** WHAT IS NEEDED **
Quote all of the material below verbatim, keeping every line as it appears.

[Records pointing to text and elements]
=-=-=

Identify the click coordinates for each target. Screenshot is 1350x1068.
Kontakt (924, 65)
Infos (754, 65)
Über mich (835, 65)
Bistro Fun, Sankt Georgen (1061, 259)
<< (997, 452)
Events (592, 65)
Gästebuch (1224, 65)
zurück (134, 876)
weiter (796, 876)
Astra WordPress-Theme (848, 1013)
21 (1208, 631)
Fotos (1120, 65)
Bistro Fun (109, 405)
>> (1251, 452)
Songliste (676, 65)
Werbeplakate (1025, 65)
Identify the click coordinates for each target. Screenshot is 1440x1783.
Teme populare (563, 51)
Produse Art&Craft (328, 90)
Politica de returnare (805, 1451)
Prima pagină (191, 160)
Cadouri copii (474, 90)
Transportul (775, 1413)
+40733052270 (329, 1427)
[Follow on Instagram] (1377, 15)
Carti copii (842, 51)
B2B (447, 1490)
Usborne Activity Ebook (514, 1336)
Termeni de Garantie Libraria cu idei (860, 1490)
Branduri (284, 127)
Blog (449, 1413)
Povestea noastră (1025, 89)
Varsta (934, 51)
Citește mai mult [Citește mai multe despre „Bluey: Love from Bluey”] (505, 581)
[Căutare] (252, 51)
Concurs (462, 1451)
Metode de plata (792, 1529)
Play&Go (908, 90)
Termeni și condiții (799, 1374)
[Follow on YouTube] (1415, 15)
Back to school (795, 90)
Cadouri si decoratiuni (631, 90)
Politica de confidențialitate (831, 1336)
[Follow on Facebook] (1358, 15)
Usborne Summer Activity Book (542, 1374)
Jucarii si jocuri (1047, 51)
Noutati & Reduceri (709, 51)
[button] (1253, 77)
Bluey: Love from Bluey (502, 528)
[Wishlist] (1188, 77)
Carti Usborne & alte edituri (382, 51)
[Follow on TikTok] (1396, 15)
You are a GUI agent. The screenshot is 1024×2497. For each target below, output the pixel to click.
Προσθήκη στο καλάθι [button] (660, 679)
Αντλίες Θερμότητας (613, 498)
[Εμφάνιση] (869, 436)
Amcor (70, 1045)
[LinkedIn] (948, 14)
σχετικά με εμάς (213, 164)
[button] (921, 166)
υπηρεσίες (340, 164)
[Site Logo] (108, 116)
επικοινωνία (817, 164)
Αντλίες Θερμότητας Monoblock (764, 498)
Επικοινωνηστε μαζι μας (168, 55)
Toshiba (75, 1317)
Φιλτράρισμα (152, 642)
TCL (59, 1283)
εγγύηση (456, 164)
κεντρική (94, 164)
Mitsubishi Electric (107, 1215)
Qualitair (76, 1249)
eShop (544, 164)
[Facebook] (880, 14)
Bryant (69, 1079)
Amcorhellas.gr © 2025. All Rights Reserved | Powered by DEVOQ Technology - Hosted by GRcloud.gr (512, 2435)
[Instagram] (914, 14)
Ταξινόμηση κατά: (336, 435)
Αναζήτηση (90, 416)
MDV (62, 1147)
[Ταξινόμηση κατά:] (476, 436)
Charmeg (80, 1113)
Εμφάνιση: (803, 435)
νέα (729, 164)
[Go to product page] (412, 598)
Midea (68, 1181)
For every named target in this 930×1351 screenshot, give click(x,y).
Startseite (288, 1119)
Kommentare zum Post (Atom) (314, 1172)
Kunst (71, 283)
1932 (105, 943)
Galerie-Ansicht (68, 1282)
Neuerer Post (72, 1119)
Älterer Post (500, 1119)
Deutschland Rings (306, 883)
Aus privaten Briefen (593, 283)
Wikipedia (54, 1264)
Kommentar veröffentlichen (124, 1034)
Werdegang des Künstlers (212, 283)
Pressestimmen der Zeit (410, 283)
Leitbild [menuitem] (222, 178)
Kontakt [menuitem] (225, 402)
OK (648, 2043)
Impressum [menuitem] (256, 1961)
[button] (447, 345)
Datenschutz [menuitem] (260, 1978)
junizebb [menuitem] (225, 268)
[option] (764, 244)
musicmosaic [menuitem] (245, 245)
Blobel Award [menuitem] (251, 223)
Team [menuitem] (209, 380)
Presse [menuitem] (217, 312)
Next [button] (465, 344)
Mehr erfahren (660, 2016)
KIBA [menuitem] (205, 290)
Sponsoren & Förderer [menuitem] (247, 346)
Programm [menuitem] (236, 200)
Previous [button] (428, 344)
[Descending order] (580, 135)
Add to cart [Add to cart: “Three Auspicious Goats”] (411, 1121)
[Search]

=-=-=

** ANSWER **
Identify the click coordinates for each target. Screenshot is 1350x1068.
Kontakt (924, 65)
Infos (754, 65)
Über mich (835, 65)
Bistro Fun, Sankt Georgen (1061, 259)
<< (997, 452)
Events (592, 65)
Gästebuch (1224, 65)
zurück (134, 876)
weiter (796, 876)
Astra WordPress-Theme (848, 1013)
21 (1208, 631)
Fotos (1120, 65)
Bistro Fun (109, 405)
>> (1251, 452)
Songliste (676, 65)
Werbeplakate (1025, 65)
Identify the click coordinates for each target. Screenshot is 1440x1783.
Teme populare (563, 51)
Produse Art&Craft (328, 90)
Politica de returnare (805, 1451)
Prima pagină (191, 160)
Cadouri copii (474, 90)
Transportul (775, 1413)
+40733052270 (329, 1427)
[Follow on Instagram] (1377, 15)
Carti copii (842, 51)
B2B (447, 1490)
Usborne Activity Ebook (514, 1336)
Termeni de Garantie Libraria cu idei (860, 1490)
Branduri (284, 127)
Blog (449, 1413)
Povestea noastră (1025, 89)
Varsta (934, 51)
Citește mai mult [Citește mai multe despre „Bluey: Love from Bluey”] (505, 581)
[Căutare] (252, 51)
Concurs (462, 1451)
Metode de plata (792, 1529)
Play&Go (908, 90)
Termeni și condiții (799, 1374)
[Follow on YouTube] (1415, 15)
Back to school (795, 90)
Cadouri si decoratiuni (631, 90)
Politica de confidențialitate (831, 1336)
[Follow on Facebook] (1358, 15)
Usborne Summer Activity Book (542, 1374)
Jucarii si jocuri (1047, 51)
Noutati & Reduceri (709, 51)
[button] (1253, 77)
Bluey: Love from Bluey (502, 528)
[Wishlist] (1188, 77)
Carti Usborne & alte edituri (382, 51)
[Follow on TikTok] (1396, 15)
You are a GUI agent. The screenshot is 1024×2497. For each target below, output the pixel to click.
Προσθήκη στο καλάθι [button] (660, 679)
Αντλίες Θερμότητας (613, 498)
[Εμφάνιση] (869, 436)
Amcor (70, 1045)
[LinkedIn] (948, 14)
σχετικά με εμάς (213, 164)
[button] (921, 166)
υπηρεσίες (340, 164)
[Site Logo] (108, 116)
επικοινωνία (817, 164)
Αντλίες Θερμότητας Monoblock (764, 498)
Επικοινωνηστε μαζι μας (168, 55)
Toshiba (75, 1317)
Φιλτράρισμα (152, 642)
TCL (59, 1283)
εγγύηση (456, 164)
κεντρική (94, 164)
Mitsubishi Electric (107, 1215)
Qualitair (76, 1249)
eShop (544, 164)
[Facebook] (880, 14)
Bryant (69, 1079)
Amcorhellas.gr © 2025. All Rights Reserved | Powered by DEVOQ Technology - Hosted by GRcloud.gr (512, 2435)
[Instagram] (914, 14)
Ταξινόμηση κατά: (336, 435)
Αναζήτηση (90, 416)
MDV (62, 1147)
[Ταξινόμηση κατά:] (476, 436)
Charmeg (80, 1113)
Εμφάνιση: (803, 435)
νέα (729, 164)
[Go to product page] (412, 598)
Midea (68, 1181)
For every named target in this 930×1351 screenshot, give click(x,y).
Startseite (288, 1119)
Kommentare zum Post (Atom) (314, 1172)
Kunst (71, 283)
1932 (105, 943)
Galerie-Ansicht (68, 1282)
Neuerer Post (72, 1119)
Älterer Post (500, 1119)
Deutschland Rings (306, 883)
Aus privaten Briefen (593, 283)
Wikipedia (54, 1264)
Kommentar veröffentlichen (124, 1034)
Werdegang des Künstlers (212, 283)
Pressestimmen der Zeit (410, 283)
Leitbild [menuitem] (222, 178)
Kontakt [menuitem] (225, 402)
OK (648, 2043)
Impressum [menuitem] (256, 1961)
[button] (447, 345)
Datenschutz [menuitem] (260, 1978)
junizebb [menuitem] (225, 268)
[option] (764, 244)
musicmosaic [menuitem] (245, 245)
Blobel Award [menuitem] (251, 223)
Team [menuitem] (209, 380)
Presse [menuitem] (217, 312)
Next [button] (465, 344)
Mehr erfahren (660, 2016)
KIBA [menuitem] (205, 290)
Sponsoren & Förderer [menuitem] (247, 346)
Programm [menuitem] (236, 200)
Previous [button] (428, 344)
[Descending order] (580, 135)
Add to cart [Add to cart: “Three Auspicious Goats”] (411, 1121)
[Search]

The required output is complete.